The first rose was planted by the Minister for the Interior, John Perkins, on 12 September 1933. The rose was a Daily Mail donated by the Victorian Mothers' Clubs. Over the following weeks 2,000 roses were planted and the gardens were fully planted by the next planting season. Broinowski and Senate president Walter Kingsmill later successfully lobbied against an attempt by the Lyons government to build the National Library of Australia on a portion of the newly erected gardens. The gardens were also closely associated with Thomas Weston, the first officer in charge of afforestation in Canberra, whose ashes were scattered in the park he designed and laid out in front of the Parliament House. This park includes the National Rose Gardens and the grassed terrace of Parkes Place. Weston died in 1936.

The gardens were refurbished for the 1954 visit of Queen Elizabeth II. This involved the replacement of many roses. The perimeter paths around the gardens were converted to rose garden beds and the pyramid style supports for climbing roses were replaced with rectangular timber pergolas. The garden beds were modified between 1965 and 1968 when King George Terrace was realigned and the King George V Memorial was moved to a corner of the western garden. In 1968 a restaurant was built on another corner of the western garden. The timber pergolas were replaced with metal and wire frames in 1968.

==Physical description==
The gardens are in two parts, set symmetrically either side of the grassed terrace in front of Old Parliament House. The design of the two gardens is similar in plan, but each displays an individual character. The site slopes gently to the north (approximately 1.5% slope) and covers an area of approximately 4.5 ha. The general character of the gardens is of a spacious formal parterre enclosed by mature trees. The gardens have three basic components: the rose beds themselves, perimeter plantings of trees and the lawn. The rose beds in each garden are laid out in plan to symbolise the petals of a fully opened rose. This consists of a central circular bed enclosed by punctuated annulus beds in a formal quartered configuration. The replacement of ageing roses with new varieties occurs regularly. Each garden is enclosed by a perimeter of large mature trees of a variety of non native species, evergreen and deciduous and arranged in a regular order. The species used (basically cedar, oak, pine, plane and poplar) provide for a range of seasonal visual effects as well as wind protection and space definition. Pruning of low limbs has provided unimpeded pedestrian access. The avenue of cypress trees (Cupressus sempervirens) which separates the rose gardens and the central grassed terrace is a memorial planting. Planted by visiting dignitaries on the occasion of the meeting of the delegates of the Empire Parliamentary Association in 1926, many of the trees still have a memorial plaque at their base. Also along this avenue are mature poplar trees (Populus nigra) which were intended as markers, because of their strong vertical form and vivid yellow autumn colour, to key entry points within the Parliamentary Triangle. Both the poplars and cypresses are remnants of the original plan and plantings made by Weston.

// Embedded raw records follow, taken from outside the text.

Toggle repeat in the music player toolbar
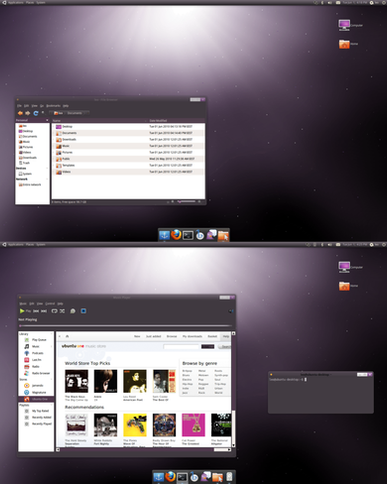387x484 pixels. [x=54, y=311]
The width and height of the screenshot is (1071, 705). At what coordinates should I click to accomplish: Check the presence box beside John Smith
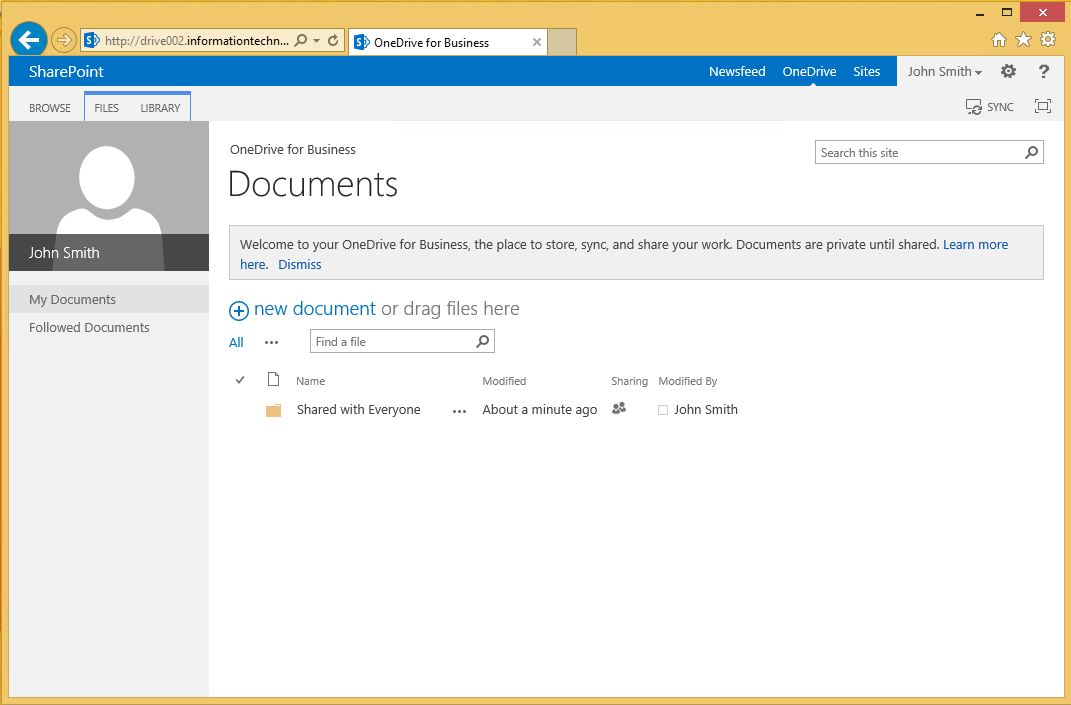(663, 410)
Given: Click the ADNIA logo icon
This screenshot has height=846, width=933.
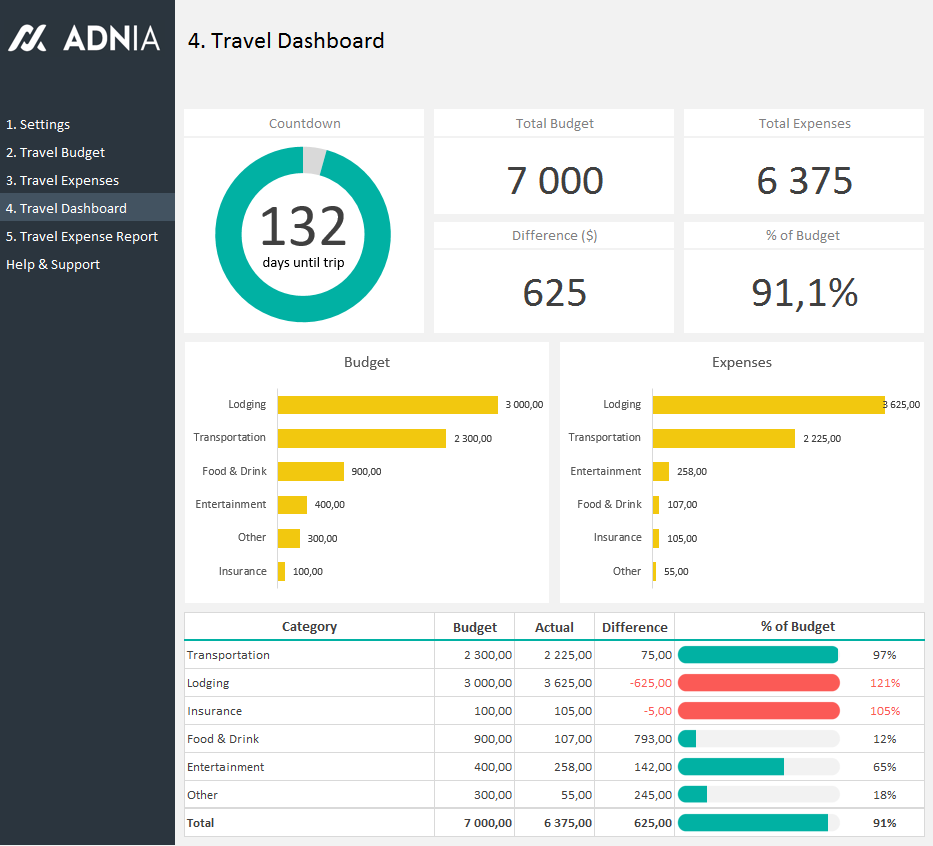Looking at the screenshot, I should tap(28, 38).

Apart from the beds and the main edge pathways, all other surfaces are irrigated grass. This provides a bright green uniform ground plane which highlights the patterns created by light and shade and allows a smooth transition of views into adjacent spaces.

The gardens declined after the Parliament moved to the new Parliament House in 1988. The gardens were restored and officially re-opened in December 2004.